McCain was behind in the polls before his selection of Governor Palin, but with the aggressive pick and the nice convention bounce, he led in some polls by as much as 8 to 10 points. She energized the base like no one else could.

In late September, the opportunity to hold the lead and win fell right into the campaign’s lap, but the geniuses running McCain’s operation, as well as the nominee himself, were apparently too dumb, or shocked, to realize it. The Panic of 2008 scared Republicans nearly out of their wits. Many erroneously believed that the financial crisis would cost them control of the White House, as the nation would blame Bush and, by association, all Republicans. So they panicked and jumped on the administration’s socialistic solution to calm markets.

But they had it backwards. Coming out against the bailout would have won them the presidency.

Opposing the bailout bill would have done a number of positive things.

First, it would have endeared McCain to much of the American public, who, by more than four to one, rejected the bailout plan, a scheme rightly seen as a rich, fat cat protection act.

Second, such a move would have backed Obama and the Democrats into a corner and put them on the defensive. Liberals could not have opposed the bank bailout, nor could Obama, who had to follow the lead of Pelosi and Reid. Had McCain come out swinging against the bill and blasted it with a strong populist message, he would have surged in the polls, and left Obama in the position of trying to defend a bill that 80 percent of the people vehemently opposed.

Third, it would have given McCain authentic separation from Bush, who was a major drag on the ticket, with unpopular wars and the fiscal mismanagement of the government that had cost the party control of Congress in 2006.

Instead, McCain remained McCain and fumbled the ball on what should have been a game-winning drive. With both major candidates supporting the same plan, and McCain looking weak by offering to suspend his campaign and travel back to DC to work on the problem, many independents shifted to Obama, while some conservatives simply stayed home. With no clear-cut differences in the two nominees, why bother? I seriously considered sitting it out myself, but in the end cast my vote against Obama and for Sarah Palin.

HBO’s “Game Change” is chock full of errors and smears. There is even a scene during a McCain rally when someone from the crowd yells “Kill him,” as Obama’s name is mentioned. This is yet another lie that liberals continue to run with, and one that has been completely eviscerated.
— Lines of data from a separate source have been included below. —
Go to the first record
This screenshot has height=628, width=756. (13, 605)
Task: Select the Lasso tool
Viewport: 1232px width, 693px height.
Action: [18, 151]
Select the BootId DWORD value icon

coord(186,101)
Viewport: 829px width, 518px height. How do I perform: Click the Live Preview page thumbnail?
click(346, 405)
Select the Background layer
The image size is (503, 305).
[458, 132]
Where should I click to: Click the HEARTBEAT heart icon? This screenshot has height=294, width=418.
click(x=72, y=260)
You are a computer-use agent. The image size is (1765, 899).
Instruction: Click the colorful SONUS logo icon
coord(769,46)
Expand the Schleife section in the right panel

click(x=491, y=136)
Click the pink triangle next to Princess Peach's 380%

Not only has no evidence ever surfaced (which never gets in the way of a good leftwing smear), but the Secret Service even investigated the incident thoroughly and determined that no such invective was ever hurled. But that did not stop HBO from propagating a bald-faced lie.

Yet HBO succeeded in continuing the Left’s assault on Sarah Palin, with whom they have a manic obsession. Nearly four years after the election, liberals cannot get enough of Palin, and even Obama is using the former Alaska governor in re-election campaign ads.

Sarah Palin is, without question, the most slandered, battered woman in American political history. Liberals should be ashamed of themselves. Their hypocrisy is appalling. But if they think they are going to shutdown the “momma grizzly” they are sadly mistaken.